The team also points out that suspicious areas detected on imaging “may not be perfectly targeted with TRUS [biopsy] and this must be considered when faced with a suspicious lesion on MP-MRI and a negative targeted TRUS biopsy histopathological result.” Their concern about this challenge underscores the importance of MRI-targeted, in-bore biopsy for accurate diagnosis.
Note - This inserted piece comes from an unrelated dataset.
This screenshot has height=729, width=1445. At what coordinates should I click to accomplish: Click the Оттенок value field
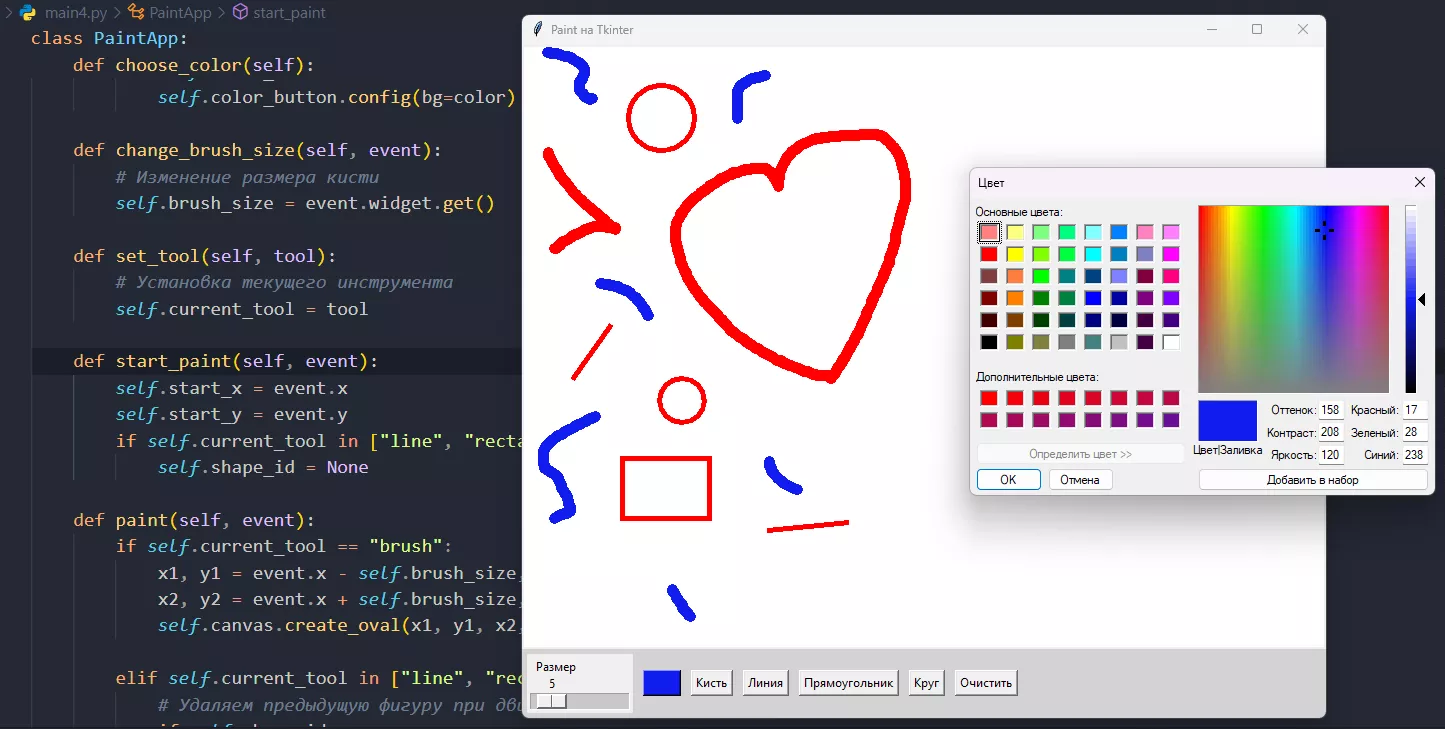coord(1330,409)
To sum up, patients diagnosed with PCa who choose to go on active surveillance should speak with their doctors about the merits of monitoring their disease through the use of multiparametric MRI. Its ability to rule out clinically significant disease not only helps eliminate an unnecessary repeat biopsy, but offers peace of mind about continuing on AS. On the other hand, image detection of clinically significant disease will trigger a biopsy, but if performed as an MRI-guided targeted biopsy, both patient and physician can have a high degree of confidence in the results if the cancer is reclassified as a higher grade tumor.
NOTE: This content is solely for purposes of information and does not substitute for diagnostic or medical advice. Talk to your doctor if you are experiencing pelvic pain, or have any other health concerns or questions of a personal medical nature.
References
[i] Klotz L, Loblaw A, Zhang L, Mamedov A, Vesprini D. Prognostic value of MR visibility/invisibility in men on Active Surveillance. Prostate Cancer Prostatic Dis. 2025 Jan 17.
[ii] Vilanova JC, Luna-Alcalá A, Borada M, Barceló. Multiparametric MRI. The role of MRI techniques in the diagnosis, staging and follow up of prostate cancer. Arch Esp Urol. 2015 Apr;68(3):316-33.
[iii] Guo R, Cai L, Fan Y et al. Magnetic resonance imaging on disease reclassification among active surveillance candidates with low-risk prostate cancer: a diagnostic meta-analysis. Prostate Cancer Prostatic Dis. 2015 May 19. doi: 10.1038/pcan.2015.20. [Epub ahead of print]
[iv] Quon JS, Moosavi B, Khanna M et al. False positive and false negative diagnoses of prostate cancer at multi-parametric prostate MRI in active surveillance. Insights Imaging. 2015 Aug;6(4):449-63. doi: 10.1007/s13244-015-0411-3. Epub 2015 May 23.